Regency Petroleum IPO gets tenfold increase in valuation Loop Jamaica
Black Immigrant Daily News
Regency Petroleum Co. Limited (RPL) says it is going for at least two per cent of the market in the household-cooking gas sector between the Kingston metropolitan region and St Catherine within the first year of its planned expansion into the space.
The company, which signalled its intention to list on the Junior Market of the Jamaica Stock Exchange, has now released its prospectus and will be inviting applications for shares between November 24 and December 8.
Regency Petroleum started in 2018 and generated $45 million in sales in its first year and grew to over $600 million in its 2021 financial year. That equated to a compounded annual growth of 268 per cent, the prospectus noted.
The IPO capitalisation at $1.44 billion is ten times the present value of its capital at $111 million up to June 2022. Regency Petroleum, with its compound growth rate and profit margin at 19 per cent in 2022, should grow its value over time. That, however, remains to be seen in its future financials.
Regency made a $59 million net profit over 12 months to December 2021 and $39 million over six months to June 2022.
The company hired GK Capital as its broker to raise $287 million in its IPO.
A successful IPO would result in the company liquidating its debt at approximately $160 million. In addition to debt reduction, $75 million will go towards the construction of its Paradise Pen service station in support of the automotive segment. Then $30 million will go to the expansion of its cylinder business to meet growing demand.
This new service station will incorporate modern technology and equipment and feature a state-of-the-art convenience store.
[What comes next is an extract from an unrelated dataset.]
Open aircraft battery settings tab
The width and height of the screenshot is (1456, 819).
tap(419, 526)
Construction is expected to be completed by the end of 2022 with the location set to open by the end of the first quarter of 2023.
As for the cooking gas market, Williams told Loop News: “Currently, we are only on the western side of the island – Westmoreland, St Elizabeth, parts of Handover and St James, which in proportion to the entire island, I don’t think we have reached one per cent as yet”.
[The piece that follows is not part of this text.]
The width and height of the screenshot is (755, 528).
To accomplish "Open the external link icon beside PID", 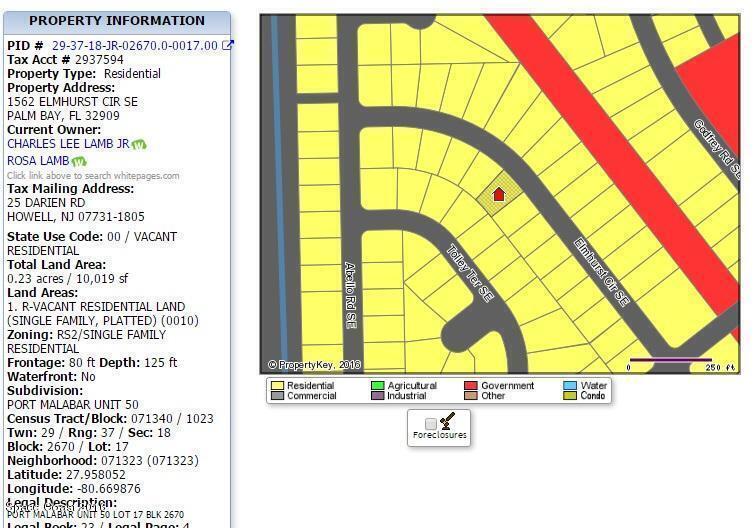I will (227, 45).
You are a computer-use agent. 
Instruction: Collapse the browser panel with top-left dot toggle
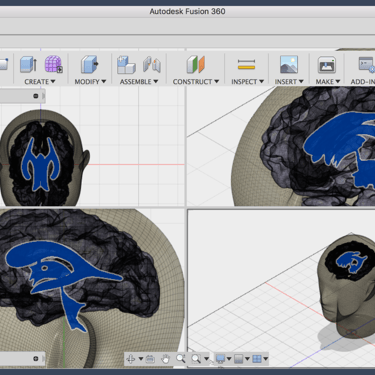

The company’s current footprint is “good” and leaves a lot of room for growth,” he said.
But with the targeted areas representing about seven per cent of the entire market for household gas, according to Williams’ guesstimate, RPL has much more room to grow and expand.
“For two [to three] parishes to make up seven per cent of the market, we are hoping to capture at least two per cent in the first year,” he said.
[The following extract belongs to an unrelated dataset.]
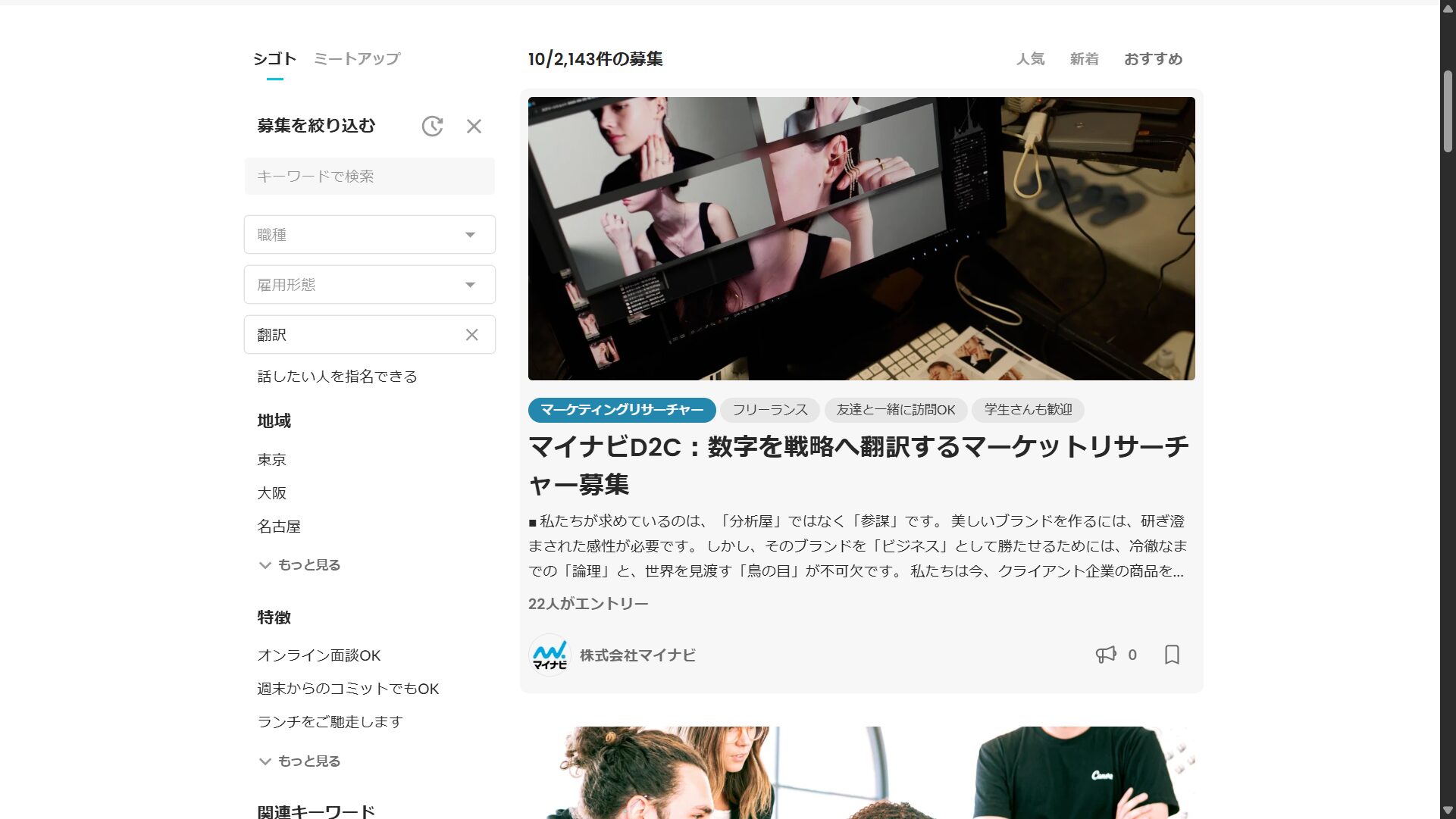Click the マイナビ company logo
Image resolution: width=1456 pixels, height=819 pixels.
549,655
Regency Petroleum CEO Andrew Williams
RPL has been inspired to enter the eastern side of the island due to the density of the population, the CEO said.
The population there is [more] concentrated than any other part of the island. We can be very competitive in the corporate area… when it comes unto LPG,” Williams said.
RPL is now looking for land to buy in Kingston for a fourth gas station and will set up a distribution site for its cooking gas segment, he said.”For logistics, when we set up a location there, it will be more optimal for us, considering the density of the areas,” he said.
The company currently supplies bulk Liquefied Petroleum Gas (LPG) to established bakeries, restaurants, and hotels island-wide and has seen consistent growth in this business segment amid increasing demand. Williams has his sights set on areas such as Portmore, among others, for the expansion of RPL’s cooking gas LNG segment.
Though it plans to expand its bulk business, it is targeting the expansion of the cooking gas business first, Williams said.
RPL now sells 25lbs and 100lbs cylinders but is awaiting approval for a smaller 12lbs cylinder and sees this product coming onstream “within a year.”
The company is 100 per cent owned by Williams, who intends to sell 20 per cent of the company. That would move the total shareholding from 1.148 billion units to 1.435 billion units each at $1.00 a share after a fully subscribed offer.
The new shares issued to the general public at 287 million units are apportioned that the general public can subscribe to 40.2 per cent, with reserved shares accounting for the balance or 59.8 per cent.
Within the reserved shares, GK will get one-third for themselves, RPL employees and key strategic partners at one-fifth, and the rest towards housekeeping.
“This move should assist the company in optimizing its capital structure for further growth and enhance free cash flow,” Vice President of Investor Relations at GKCM, Ryan Strachan, said.
The company will be listed on the Junior Market.